» WHAT THE EXERCISE ASKS
Format the entries from the beginning through the line containing "coord(69,206)", inclusive, as a JSON list of strings with one string per line, omitting blank lines.
■ ■ ■ ■ ■
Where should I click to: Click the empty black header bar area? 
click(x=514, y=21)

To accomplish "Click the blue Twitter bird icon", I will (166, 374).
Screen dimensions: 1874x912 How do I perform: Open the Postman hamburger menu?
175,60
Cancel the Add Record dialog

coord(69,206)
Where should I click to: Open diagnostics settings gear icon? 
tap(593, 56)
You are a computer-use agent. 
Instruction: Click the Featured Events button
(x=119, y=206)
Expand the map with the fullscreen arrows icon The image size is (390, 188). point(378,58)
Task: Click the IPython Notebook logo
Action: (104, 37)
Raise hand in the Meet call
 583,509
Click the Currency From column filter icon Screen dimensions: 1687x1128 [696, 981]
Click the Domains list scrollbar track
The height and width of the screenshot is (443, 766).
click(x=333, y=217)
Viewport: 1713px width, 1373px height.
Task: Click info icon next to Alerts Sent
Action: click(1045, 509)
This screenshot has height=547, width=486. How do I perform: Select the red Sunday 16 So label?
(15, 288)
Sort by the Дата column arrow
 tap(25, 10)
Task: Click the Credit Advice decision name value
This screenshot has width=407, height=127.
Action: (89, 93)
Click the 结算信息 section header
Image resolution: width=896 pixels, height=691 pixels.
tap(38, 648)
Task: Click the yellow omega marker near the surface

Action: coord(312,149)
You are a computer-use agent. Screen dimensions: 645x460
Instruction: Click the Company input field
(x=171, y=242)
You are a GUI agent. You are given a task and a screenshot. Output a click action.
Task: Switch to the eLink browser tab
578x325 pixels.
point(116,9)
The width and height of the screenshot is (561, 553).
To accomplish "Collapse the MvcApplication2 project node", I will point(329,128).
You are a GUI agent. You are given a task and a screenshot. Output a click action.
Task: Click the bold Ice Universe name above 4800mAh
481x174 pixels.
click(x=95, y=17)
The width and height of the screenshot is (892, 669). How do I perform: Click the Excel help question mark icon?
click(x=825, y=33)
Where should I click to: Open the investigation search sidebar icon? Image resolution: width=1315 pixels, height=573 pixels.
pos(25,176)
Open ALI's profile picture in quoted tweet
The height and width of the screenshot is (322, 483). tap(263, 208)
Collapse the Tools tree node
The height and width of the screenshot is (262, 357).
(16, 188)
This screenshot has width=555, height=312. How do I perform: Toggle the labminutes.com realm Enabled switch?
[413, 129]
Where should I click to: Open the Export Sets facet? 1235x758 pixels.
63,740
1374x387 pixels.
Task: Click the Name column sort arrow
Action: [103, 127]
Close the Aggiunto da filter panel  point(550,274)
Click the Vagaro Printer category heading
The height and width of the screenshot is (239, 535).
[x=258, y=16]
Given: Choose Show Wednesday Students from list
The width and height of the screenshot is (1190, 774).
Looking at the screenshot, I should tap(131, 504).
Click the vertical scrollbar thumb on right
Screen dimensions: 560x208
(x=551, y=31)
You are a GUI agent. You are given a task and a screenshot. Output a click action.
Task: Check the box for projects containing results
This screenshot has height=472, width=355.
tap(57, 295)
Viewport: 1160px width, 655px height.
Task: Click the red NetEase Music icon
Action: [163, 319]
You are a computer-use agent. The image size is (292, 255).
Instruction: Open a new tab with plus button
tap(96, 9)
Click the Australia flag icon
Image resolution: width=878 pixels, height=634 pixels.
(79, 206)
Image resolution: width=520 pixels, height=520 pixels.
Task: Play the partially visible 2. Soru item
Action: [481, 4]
■ ■ ■ ■ ■
» COMPLETE ANSWER
[
  "Where should I click to: Click the empty black header bar area? ",
  "click(x=514, y=21)",
  "To accomplish \"Click the blue Twitter bird icon\", I will (166, 374).",
  "Screen dimensions: 1874x912 How do I perform: Open the Postman hamburger menu?",
  "175,60",
  "Cancel the Add Record dialog",
  "coord(69,206)"
]